Last month, Bloomberg reported that Exxon was considering selling its stake in West Qurna 1 as it looks to cut its debts, which grew in 2020 with the collapse in oil prices, while the supermajor looks to keep its dividend intact.

The Iraqi government could now end up buying Exxon’s interest, the oil minister of OPEC’s second-largest producer behind Saudi Arabia said on Monday. A potential acquisition would be made via the Iraqi state-held Basra Oil Company, the minister added.  
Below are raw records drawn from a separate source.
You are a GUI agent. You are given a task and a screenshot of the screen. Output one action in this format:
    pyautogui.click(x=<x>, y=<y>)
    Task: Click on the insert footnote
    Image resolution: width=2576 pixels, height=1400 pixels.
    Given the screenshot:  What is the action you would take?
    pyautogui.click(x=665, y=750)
ExxonMobil signed in 2010 an agreement with the South Oil Company of the Iraq Ministry of Oil to rehabilitate and redevelop the West Qurna I field in southern Iraq. Exxon is the lead contractor, while a Royal Dutch Shell affiliate also held a stake under the 2010 agreement.

In 2018, Shell sold its stake in West Qurna 1 to Japan’s Itochu Corporation. The Japanese firm currently holds 19.6 percent in the oilfield. Apart from Itochu and the lead contractor Exxon, the other shareholders in West Qurna 1 are PetroChina with 32.7 percent, Indonesia’s Pertamina with 10 percent, and Oil Exploration Company with 5 percent.

Speaking to reporters today, the oil minister also said that Iraq sees oil prices staying around $65 per barrel in the near term.